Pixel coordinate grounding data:
▶
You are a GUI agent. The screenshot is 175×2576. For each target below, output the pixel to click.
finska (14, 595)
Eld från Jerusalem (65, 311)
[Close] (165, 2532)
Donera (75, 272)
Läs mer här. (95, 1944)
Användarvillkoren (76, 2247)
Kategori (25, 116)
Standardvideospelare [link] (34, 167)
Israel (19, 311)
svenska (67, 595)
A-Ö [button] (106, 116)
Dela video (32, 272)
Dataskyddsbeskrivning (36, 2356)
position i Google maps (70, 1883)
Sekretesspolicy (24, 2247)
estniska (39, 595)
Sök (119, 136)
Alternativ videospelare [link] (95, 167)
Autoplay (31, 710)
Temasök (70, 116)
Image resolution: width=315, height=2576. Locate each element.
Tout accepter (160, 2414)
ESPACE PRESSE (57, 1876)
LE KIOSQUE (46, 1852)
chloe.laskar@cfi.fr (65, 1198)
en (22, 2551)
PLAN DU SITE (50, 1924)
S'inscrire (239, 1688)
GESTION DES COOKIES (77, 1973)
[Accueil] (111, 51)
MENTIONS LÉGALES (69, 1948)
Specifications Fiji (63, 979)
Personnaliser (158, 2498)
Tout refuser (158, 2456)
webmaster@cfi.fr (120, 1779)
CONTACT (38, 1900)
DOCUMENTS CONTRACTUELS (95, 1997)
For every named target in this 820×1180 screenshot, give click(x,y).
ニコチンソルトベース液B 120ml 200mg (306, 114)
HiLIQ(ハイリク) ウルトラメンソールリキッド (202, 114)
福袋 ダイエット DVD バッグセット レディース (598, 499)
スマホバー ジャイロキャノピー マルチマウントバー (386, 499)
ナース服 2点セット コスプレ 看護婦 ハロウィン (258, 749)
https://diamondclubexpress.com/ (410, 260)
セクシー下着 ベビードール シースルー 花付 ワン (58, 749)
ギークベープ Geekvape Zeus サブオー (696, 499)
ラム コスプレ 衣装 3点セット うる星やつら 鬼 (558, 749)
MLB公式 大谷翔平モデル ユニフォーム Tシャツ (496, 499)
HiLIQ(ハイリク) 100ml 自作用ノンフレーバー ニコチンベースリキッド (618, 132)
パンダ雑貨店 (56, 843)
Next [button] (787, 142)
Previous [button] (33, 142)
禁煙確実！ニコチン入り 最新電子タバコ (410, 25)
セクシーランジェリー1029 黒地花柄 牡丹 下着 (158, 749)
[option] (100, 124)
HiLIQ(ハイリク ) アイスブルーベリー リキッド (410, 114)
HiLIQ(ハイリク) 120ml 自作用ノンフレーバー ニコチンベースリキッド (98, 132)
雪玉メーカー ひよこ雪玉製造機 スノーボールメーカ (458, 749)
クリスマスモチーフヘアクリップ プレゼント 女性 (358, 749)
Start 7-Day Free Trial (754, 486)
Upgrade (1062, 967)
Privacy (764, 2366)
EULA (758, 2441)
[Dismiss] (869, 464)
◀
Exercise instructions
Please print the records above exactly, leaving nothing out.

Your response
You are a GUI agent. The screenshot is 175×2576. For each target below, output the pixel to click.
finska (14, 595)
Eld från Jerusalem (65, 311)
[Close] (165, 2532)
Donera (75, 272)
Läs mer här. (95, 1944)
Användarvillkoren (76, 2247)
Kategori (25, 116)
Standardvideospelare [link] (34, 167)
Israel (19, 311)
svenska (67, 595)
A-Ö [button] (106, 116)
Dela video (32, 272)
Dataskyddsbeskrivning (36, 2356)
position i Google maps (70, 1883)
Sekretesspolicy (24, 2247)
estniska (39, 595)
Sök (119, 136)
Alternativ videospelare [link] (95, 167)
Autoplay (31, 710)
Temasök (70, 116)
Image resolution: width=315, height=2576. Locate each element.
Tout accepter (160, 2414)
ESPACE PRESSE (57, 1876)
LE KIOSQUE (46, 1852)
chloe.laskar@cfi.fr (65, 1198)
en (22, 2551)
PLAN DU SITE (50, 1924)
S'inscrire (239, 1688)
GESTION DES COOKIES (77, 1973)
[Accueil] (111, 51)
MENTIONS LÉGALES (69, 1948)
Specifications Fiji (63, 979)
Personnaliser (158, 2498)
Tout refuser (158, 2456)
webmaster@cfi.fr (120, 1779)
CONTACT (38, 1900)
DOCUMENTS CONTRACTUELS (95, 1997)
For every named target in this 820×1180 screenshot, give click(x,y).
ニコチンソルトベース液B 120ml 200mg (306, 114)
HiLIQ(ハイリク) ウルトラメンソールリキッド (202, 114)
福袋 ダイエット DVD バッグセット レディース (598, 499)
スマホバー ジャイロキャノピー マルチマウントバー (386, 499)
ナース服 2点セット コスプレ 看護婦 ハロウィン (258, 749)
https://diamondclubexpress.com/ (410, 260)
セクシー下着 ベビードール シースルー 花付 ワン (58, 749)
ギークベープ Geekvape Zeus サブオー (696, 499)
ラム コスプレ 衣装 3点セット うる星やつら 鬼 (558, 749)
MLB公式 大谷翔平モデル ユニフォーム Tシャツ (496, 499)
HiLIQ(ハイリク) 100ml 自作用ノンフレーバー ニコチンベースリキッド (618, 132)
パンダ雑貨店 (56, 843)
Next [button] (787, 142)
Previous [button] (33, 142)
禁煙確実！ニコチン入り 最新電子タバコ (410, 25)
セクシーランジェリー1029 黒地花柄 牡丹 下着 (158, 749)
[option] (100, 124)
HiLIQ(ハイリク ) アイスブルーベリー リキッド (410, 114)
HiLIQ(ハイリク) 120ml 自作用ノンフレーバー ニコチンベースリキッド (98, 132)
雪玉メーカー ひよこ雪玉製造機 スノーボールメーカ (458, 749)
クリスマスモチーフヘアクリップ プレゼント 女性 (358, 749)
Start 7-Day Free Trial (754, 486)
Upgrade (1062, 967)
Privacy (764, 2366)
EULA (758, 2441)
[Dismiss] (869, 464)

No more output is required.